Stored data ▸
============

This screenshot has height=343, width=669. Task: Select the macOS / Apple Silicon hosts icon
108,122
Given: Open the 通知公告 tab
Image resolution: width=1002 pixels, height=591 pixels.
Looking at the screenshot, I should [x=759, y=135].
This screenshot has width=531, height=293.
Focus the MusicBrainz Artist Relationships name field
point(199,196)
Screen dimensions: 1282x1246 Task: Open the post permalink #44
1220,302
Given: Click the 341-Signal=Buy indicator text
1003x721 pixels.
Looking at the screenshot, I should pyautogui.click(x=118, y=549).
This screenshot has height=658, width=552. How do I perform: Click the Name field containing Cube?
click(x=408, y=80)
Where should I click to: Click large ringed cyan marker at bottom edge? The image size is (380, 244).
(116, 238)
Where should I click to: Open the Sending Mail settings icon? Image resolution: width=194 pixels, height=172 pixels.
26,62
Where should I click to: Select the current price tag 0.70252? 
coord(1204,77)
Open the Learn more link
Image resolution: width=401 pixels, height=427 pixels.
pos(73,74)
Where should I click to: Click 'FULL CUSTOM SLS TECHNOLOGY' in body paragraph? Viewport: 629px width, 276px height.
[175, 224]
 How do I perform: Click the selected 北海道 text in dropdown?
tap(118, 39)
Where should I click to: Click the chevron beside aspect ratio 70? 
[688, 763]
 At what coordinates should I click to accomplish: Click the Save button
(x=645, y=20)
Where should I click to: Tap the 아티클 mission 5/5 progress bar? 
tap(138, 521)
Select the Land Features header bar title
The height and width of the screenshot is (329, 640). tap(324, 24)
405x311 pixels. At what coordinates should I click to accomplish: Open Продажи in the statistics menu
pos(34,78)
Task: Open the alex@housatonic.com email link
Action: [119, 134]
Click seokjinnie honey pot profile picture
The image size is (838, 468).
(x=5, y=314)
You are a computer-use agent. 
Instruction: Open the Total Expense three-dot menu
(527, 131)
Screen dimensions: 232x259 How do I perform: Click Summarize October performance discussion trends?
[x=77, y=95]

============

What you need to do ▸
Lines from the one that contains "At what coordinates should I click to accomplish: Click" through the final line of the entries must be duplicated exactly, and no other lines.

Your solution ▸
 At what coordinates should I click to accomplish: Click the Save button
(x=645, y=20)
Where should I click to: Tap the 아티클 mission 5/5 progress bar? 
tap(138, 521)
Select the Land Features header bar title
The height and width of the screenshot is (329, 640). tap(324, 24)
405x311 pixels. At what coordinates should I click to accomplish: Open Продажи in the statistics menu
pos(34,78)
Task: Open the alex@housatonic.com email link
Action: [119, 134]
Click seokjinnie honey pot profile picture
The image size is (838, 468).
(x=5, y=314)
You are a computer-use agent. 
Instruction: Open the Total Expense three-dot menu
(527, 131)
Screen dimensions: 232x259 How do I perform: Click Summarize October performance discussion trends?
[x=77, y=95]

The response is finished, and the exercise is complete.